**WORK ITEM:** Once you find the line below that has "Click the Account Code field showing 1002", output it and every line after it exactly, stopping after the line that has "The image size is (768, 1165).", with no pictures.

**GIVEN INFORMATION:**
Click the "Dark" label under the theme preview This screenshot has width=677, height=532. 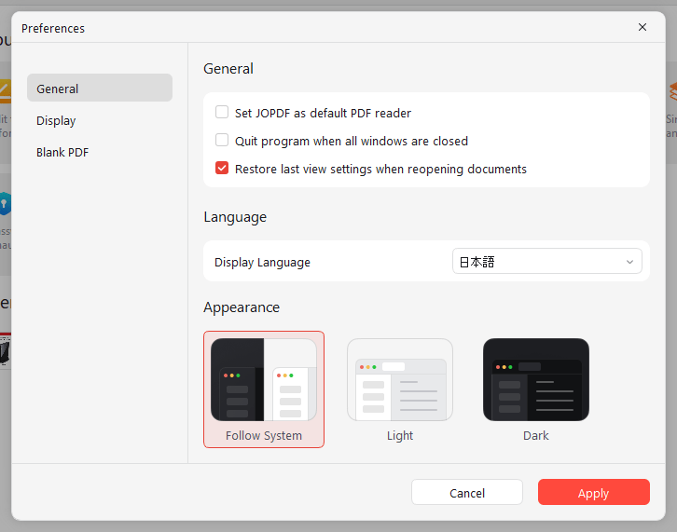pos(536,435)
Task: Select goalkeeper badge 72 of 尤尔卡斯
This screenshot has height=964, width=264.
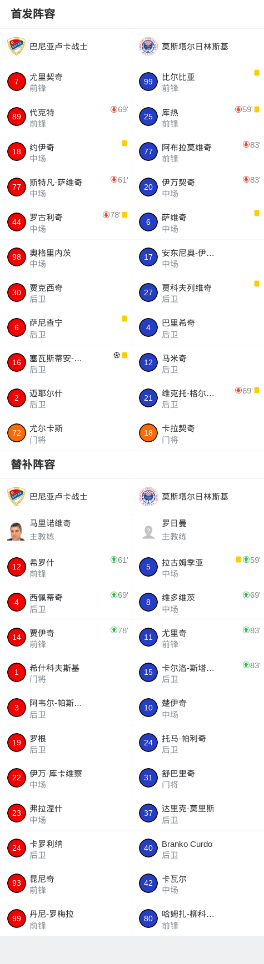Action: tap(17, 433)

...

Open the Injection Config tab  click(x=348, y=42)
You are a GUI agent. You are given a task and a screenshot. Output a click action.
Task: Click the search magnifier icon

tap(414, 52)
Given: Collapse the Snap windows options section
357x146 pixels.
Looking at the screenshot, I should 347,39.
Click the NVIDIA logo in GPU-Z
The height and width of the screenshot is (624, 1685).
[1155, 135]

...

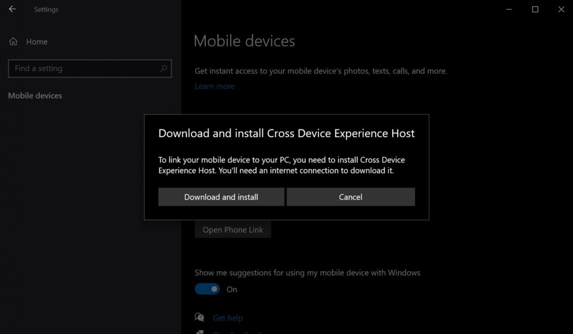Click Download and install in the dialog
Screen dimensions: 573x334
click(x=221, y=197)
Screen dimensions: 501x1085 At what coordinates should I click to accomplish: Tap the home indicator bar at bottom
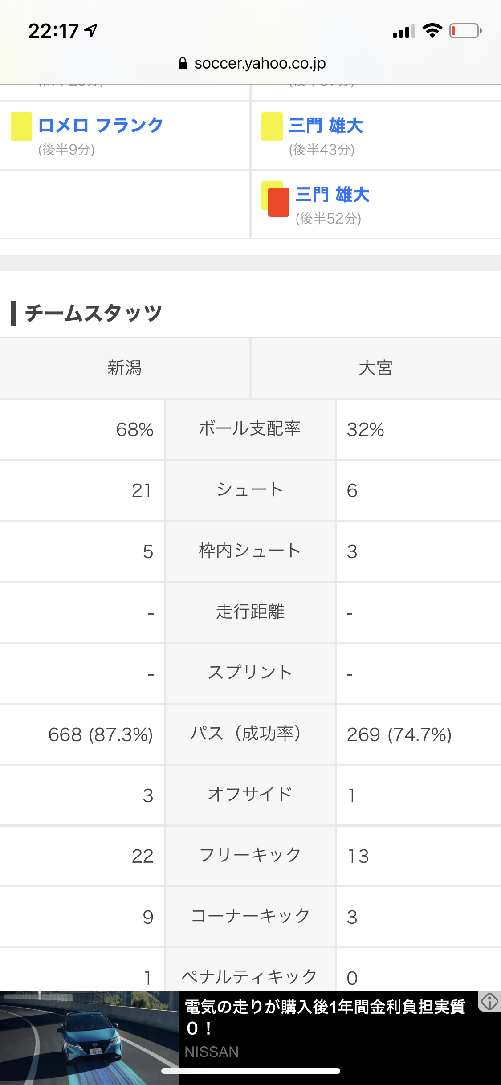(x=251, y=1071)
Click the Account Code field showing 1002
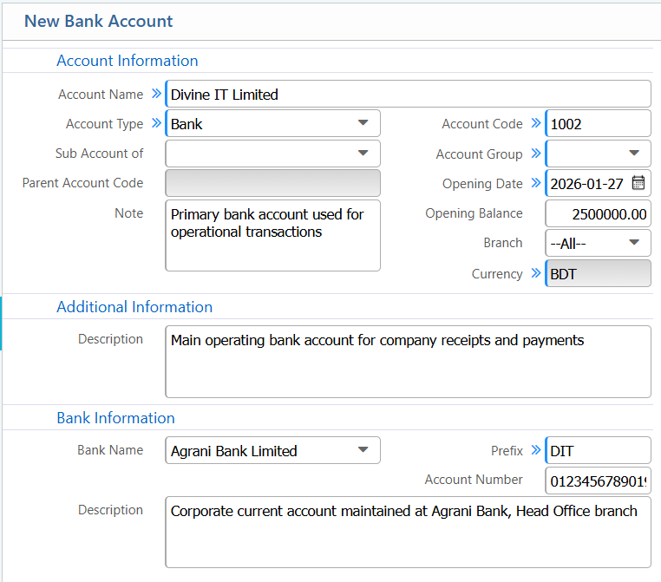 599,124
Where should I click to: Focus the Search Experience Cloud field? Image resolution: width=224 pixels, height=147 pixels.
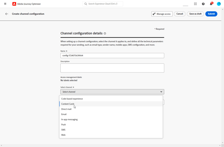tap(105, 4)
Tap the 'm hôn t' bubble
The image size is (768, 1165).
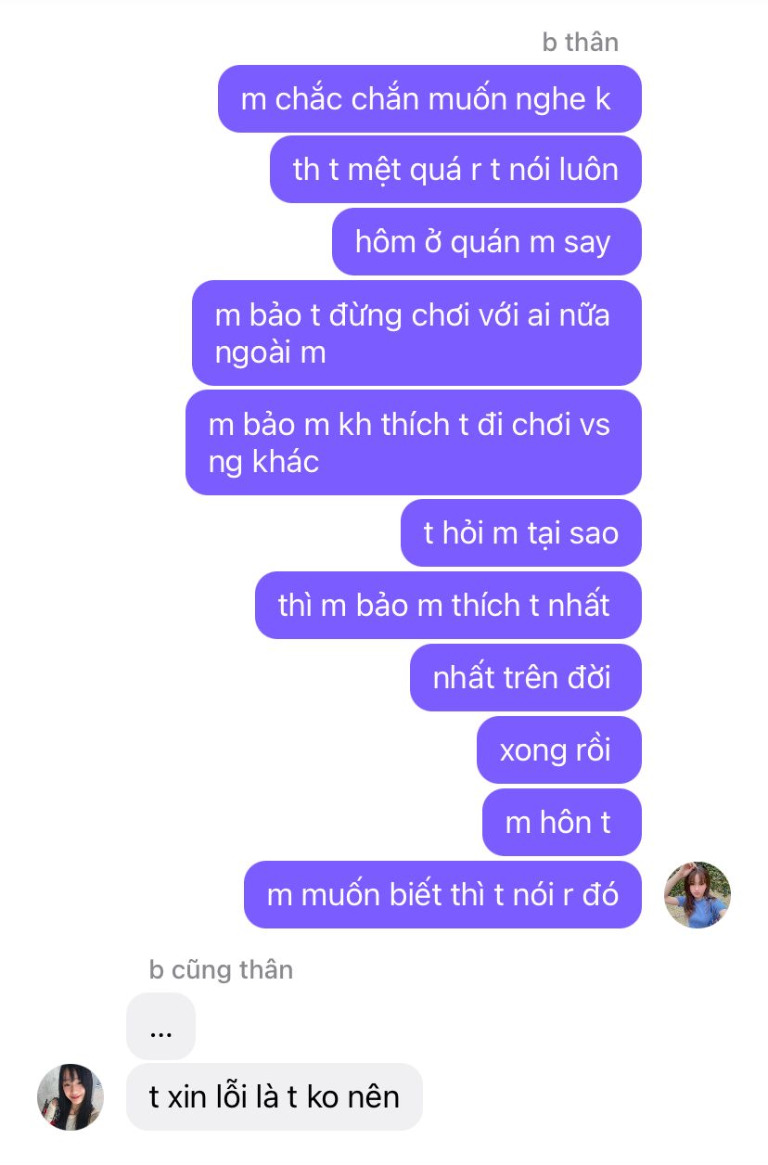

**SOLUTION:**
Click the Account Code field showing 1002
 599,124
Where should I click to: Focus the Search Experience Cloud field? Image resolution: width=224 pixels, height=147 pixels.
tap(105, 4)
Tap the 'm hôn t' bubble
The image size is (768, 1165).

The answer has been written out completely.